I like to use a combination of physical experiments and computer simulation to solve engineering problems. Physical experiments can more closely represent what is happening in a system, but simulation will let you see inside that system and visualize specific relationships or data that you would not be able to get otherwise. It's a win-win! And by "physical experiments" I don't just mean making waves in the towing tank. If you're in my class, you're probably helping me run an experiment, too!

I am also a big proponent of open source software. If you don't already know LaTeX, stop reading this and go learn it right now.


Active Areas of Research

Effects of project-based learning and teams on first-year undergraduate engineering students

I have taught a first-year intro to engineering course for many years, and we are always fiddling with it and trying to make it a better course. Recently, my co-instructors and I decided to begin assessing whether our chosen approaches are working or not. We frequently present at the ASEE annual conference.
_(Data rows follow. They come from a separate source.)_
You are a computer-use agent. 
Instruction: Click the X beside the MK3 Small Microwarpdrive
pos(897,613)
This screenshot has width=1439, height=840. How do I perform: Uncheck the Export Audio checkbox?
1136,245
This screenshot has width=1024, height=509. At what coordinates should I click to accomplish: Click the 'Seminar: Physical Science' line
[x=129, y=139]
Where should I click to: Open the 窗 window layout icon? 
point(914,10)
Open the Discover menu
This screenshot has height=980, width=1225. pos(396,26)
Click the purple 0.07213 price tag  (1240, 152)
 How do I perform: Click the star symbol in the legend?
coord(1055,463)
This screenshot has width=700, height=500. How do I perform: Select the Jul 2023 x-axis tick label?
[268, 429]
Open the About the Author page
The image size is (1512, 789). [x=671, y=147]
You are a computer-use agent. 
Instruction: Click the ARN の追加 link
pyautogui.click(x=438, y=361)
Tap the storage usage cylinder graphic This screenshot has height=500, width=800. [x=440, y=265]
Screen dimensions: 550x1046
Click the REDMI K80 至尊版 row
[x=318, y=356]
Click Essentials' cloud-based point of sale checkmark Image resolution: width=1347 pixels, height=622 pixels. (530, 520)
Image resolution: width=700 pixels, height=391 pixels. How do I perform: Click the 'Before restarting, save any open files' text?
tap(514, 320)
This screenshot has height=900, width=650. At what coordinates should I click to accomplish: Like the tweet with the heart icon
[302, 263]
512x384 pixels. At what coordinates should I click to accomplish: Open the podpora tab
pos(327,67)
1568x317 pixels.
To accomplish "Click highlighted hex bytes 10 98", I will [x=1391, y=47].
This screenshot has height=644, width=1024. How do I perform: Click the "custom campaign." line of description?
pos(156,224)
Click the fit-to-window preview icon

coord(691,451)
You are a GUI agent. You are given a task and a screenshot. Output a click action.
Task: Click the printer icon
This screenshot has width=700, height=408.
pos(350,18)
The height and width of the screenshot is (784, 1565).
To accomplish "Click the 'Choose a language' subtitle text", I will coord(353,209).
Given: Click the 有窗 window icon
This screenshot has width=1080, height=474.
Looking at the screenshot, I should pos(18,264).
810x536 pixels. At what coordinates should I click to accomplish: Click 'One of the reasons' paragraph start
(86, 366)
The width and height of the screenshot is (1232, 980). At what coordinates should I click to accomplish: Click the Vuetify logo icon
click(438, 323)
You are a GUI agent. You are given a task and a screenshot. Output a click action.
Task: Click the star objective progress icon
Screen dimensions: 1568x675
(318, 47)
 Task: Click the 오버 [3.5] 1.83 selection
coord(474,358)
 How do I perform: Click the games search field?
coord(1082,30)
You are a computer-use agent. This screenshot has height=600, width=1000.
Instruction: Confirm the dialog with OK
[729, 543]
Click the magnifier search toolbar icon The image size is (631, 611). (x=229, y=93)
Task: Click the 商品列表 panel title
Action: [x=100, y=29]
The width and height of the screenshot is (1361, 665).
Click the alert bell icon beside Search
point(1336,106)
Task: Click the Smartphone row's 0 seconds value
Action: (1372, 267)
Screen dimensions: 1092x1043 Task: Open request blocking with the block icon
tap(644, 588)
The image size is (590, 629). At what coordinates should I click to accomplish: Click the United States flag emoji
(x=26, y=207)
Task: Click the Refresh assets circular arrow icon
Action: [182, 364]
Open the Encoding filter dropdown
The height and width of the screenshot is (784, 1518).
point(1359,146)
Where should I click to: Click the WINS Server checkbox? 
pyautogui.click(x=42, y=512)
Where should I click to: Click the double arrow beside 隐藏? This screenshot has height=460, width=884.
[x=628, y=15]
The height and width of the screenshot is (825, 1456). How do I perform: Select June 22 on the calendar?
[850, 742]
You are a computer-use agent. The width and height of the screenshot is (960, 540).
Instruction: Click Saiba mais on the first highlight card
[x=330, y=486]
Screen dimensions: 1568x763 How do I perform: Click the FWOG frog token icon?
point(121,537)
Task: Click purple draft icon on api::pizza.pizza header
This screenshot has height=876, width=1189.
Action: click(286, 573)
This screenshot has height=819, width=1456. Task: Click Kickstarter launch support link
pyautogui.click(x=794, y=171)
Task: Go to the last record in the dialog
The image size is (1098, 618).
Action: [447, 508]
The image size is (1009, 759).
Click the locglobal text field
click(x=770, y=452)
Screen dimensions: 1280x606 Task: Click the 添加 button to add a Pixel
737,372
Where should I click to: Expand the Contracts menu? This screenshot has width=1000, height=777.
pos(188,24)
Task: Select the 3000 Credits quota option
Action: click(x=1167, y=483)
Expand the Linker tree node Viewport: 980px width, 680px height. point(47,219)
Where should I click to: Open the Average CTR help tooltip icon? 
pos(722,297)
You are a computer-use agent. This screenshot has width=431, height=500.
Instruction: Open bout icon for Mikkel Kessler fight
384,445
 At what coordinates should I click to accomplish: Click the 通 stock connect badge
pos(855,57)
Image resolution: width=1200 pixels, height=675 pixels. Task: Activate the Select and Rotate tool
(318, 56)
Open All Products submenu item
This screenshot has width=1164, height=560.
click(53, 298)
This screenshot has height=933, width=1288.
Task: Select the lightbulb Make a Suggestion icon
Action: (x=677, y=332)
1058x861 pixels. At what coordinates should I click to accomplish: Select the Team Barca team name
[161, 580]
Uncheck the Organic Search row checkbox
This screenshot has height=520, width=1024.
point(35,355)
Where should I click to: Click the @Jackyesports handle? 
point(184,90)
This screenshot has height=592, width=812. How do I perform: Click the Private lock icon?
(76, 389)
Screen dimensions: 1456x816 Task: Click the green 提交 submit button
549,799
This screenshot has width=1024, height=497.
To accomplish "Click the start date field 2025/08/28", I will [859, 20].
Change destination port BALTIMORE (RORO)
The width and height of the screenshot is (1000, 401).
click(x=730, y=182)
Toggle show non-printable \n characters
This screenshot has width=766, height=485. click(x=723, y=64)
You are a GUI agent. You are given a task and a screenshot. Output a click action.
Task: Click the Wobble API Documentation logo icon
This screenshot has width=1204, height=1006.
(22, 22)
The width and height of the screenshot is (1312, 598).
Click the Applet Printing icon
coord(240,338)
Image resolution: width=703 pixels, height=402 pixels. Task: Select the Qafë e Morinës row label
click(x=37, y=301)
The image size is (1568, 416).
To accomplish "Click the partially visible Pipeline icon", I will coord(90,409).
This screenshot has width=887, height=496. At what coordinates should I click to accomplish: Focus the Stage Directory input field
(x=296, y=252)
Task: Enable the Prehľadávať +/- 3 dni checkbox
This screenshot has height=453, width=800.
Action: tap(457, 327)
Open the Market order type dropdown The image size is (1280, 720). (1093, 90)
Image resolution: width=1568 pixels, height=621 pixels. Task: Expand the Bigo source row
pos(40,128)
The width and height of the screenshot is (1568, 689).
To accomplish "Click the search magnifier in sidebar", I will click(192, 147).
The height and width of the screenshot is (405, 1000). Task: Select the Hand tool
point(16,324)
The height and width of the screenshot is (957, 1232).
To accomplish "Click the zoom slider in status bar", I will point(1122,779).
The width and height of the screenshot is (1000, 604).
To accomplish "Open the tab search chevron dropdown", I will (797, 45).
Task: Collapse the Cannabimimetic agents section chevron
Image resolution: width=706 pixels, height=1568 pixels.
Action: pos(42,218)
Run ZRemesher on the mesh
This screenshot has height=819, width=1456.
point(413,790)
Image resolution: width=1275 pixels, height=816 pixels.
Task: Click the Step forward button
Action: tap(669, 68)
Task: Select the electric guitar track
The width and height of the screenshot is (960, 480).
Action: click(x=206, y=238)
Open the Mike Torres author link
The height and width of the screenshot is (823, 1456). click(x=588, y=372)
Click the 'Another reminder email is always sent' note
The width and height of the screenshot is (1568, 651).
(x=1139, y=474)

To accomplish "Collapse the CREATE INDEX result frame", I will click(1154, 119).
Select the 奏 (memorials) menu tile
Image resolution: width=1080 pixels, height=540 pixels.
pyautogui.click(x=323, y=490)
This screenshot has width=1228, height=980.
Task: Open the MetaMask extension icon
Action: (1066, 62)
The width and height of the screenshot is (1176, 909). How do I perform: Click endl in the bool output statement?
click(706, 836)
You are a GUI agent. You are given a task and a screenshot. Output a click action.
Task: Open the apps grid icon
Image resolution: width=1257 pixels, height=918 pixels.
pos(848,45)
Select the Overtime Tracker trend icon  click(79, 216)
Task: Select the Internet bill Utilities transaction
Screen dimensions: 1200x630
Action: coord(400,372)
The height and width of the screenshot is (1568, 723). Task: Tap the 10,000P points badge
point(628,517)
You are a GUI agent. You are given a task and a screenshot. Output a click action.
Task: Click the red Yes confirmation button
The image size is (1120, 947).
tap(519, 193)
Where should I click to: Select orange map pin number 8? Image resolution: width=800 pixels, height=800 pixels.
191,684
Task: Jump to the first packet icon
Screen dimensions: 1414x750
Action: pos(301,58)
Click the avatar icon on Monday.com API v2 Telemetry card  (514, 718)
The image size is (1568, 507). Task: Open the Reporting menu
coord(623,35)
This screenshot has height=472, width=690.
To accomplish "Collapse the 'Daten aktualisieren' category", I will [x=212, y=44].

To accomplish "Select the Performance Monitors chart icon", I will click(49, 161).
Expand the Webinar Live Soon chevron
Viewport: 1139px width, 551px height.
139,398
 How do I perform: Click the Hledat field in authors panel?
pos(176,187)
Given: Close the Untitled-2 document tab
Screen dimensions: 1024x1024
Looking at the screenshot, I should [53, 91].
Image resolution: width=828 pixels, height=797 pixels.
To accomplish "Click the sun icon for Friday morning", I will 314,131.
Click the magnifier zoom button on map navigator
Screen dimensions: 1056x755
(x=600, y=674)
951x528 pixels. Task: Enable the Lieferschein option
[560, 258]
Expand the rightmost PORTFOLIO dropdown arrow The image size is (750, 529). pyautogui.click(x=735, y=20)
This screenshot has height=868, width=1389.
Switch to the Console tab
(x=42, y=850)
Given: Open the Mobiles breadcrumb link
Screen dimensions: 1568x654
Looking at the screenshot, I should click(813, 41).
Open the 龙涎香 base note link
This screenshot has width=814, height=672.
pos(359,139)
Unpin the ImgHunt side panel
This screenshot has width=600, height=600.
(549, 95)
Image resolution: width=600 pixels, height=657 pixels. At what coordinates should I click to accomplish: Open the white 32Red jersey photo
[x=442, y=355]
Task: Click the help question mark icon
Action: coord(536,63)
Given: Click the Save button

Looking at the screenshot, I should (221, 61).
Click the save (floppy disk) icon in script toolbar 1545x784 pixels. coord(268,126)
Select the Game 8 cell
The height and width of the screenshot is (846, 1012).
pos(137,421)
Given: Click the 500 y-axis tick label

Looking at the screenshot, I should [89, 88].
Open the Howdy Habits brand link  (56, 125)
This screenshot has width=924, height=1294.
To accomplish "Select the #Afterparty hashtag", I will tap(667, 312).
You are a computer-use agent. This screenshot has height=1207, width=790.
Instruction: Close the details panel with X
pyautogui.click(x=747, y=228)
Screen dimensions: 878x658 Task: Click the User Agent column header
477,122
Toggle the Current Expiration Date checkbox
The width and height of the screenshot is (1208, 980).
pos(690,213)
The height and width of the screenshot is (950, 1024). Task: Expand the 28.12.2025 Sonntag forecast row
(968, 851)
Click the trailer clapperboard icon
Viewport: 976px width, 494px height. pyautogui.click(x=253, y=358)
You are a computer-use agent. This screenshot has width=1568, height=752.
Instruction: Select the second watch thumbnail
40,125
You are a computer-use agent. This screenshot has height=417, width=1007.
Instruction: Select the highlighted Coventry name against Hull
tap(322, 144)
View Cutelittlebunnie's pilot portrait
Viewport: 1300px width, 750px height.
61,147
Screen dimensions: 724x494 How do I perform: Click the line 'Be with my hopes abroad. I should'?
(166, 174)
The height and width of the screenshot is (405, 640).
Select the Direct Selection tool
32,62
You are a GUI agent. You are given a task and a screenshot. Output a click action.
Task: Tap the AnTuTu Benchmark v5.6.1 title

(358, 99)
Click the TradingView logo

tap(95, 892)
I am a faculty collaborator on Tandem, a team support tool being developed by U-M's Center for Academic Innovation.


Effects of implicit bias on obstacles to student learning (or, as I like to call it, "How Not to Be a Primitive Asshole")

Implicit biases are biases we have for or against people and things... but we don't know we have these biases. We absorb them through the societies that we move through. An unknown bias can put you in uncomfortable situations by, essentially, making you act like an ignorant idiot when consciously you definitely know better. By recognizing potential implicit biases, we can bring our brains into the 21st century and make working with each other way more easier and a lot more fun.


Past Areas of Research

Hydrodynamics of marine structures

I conducted research on the hydrodynamics of a variety of marine structures. Everything from Navy ships to fish spawning reefs. I primarily used OpenFOAM to simulate the fluid flow and around structures. The simulations were validated against real world data such as model tests, ship sea trials, or river flow data.


Design loads for ships and marine structures using probabilistic methods

My dissertation work centered on using extreme value theory to generate extreme ship responses in a rational way. The details are here. In short, waves that might be dangerous for one ship might NOT be dangerous for a different type of ship. This approach uses what we know about a given ship's movement in waves to find the waves that will cause big motions of the ship so that you only have to simulate a few cases to produce the extreme stresses the ship or structure will see. This information can then be handed off to the structural engineers so the ship structure can be designed to withstand these design loads.

My original method was improved by the student following me, Dae-Hyun Kim, and the details of his work are here. The result is what we call the Design Loads Generator (DLG), and it runs very quickly because it is based on linear theory. The output of the DLG are sets of wave conditions that will lead to linear-based extreme responses. Unfortunately, the entire world is nonlinear. So, we take the DLG wave conditions and run them through high fidelity nonlinear codes, such as OpenFOAM, to generate more accurate maps of pressure and stress on the marine structure.


Microplastic pollution in the Great Lakes

I grew up in Benton Harbor/St. Joseph, MI, and the Great Lakes have always been near and dear to my heart. When I stumbled on the issue of microplastic pollution, I decided I needed to act. After all, engineering is causing this problem, so engineering ought to help solve it! At IAGLR 2014, I chaired a session on microplastic pollution in the Great Lakes, and we brought together many of the active researchers in this area. This session also supported NOAA's Great Lakes Land-based Marine Debris Action Plan. In 2016, I was part of eXXpedition Great Lakes 2016, in which researchers all around the Great Lakes sampled for microplastics.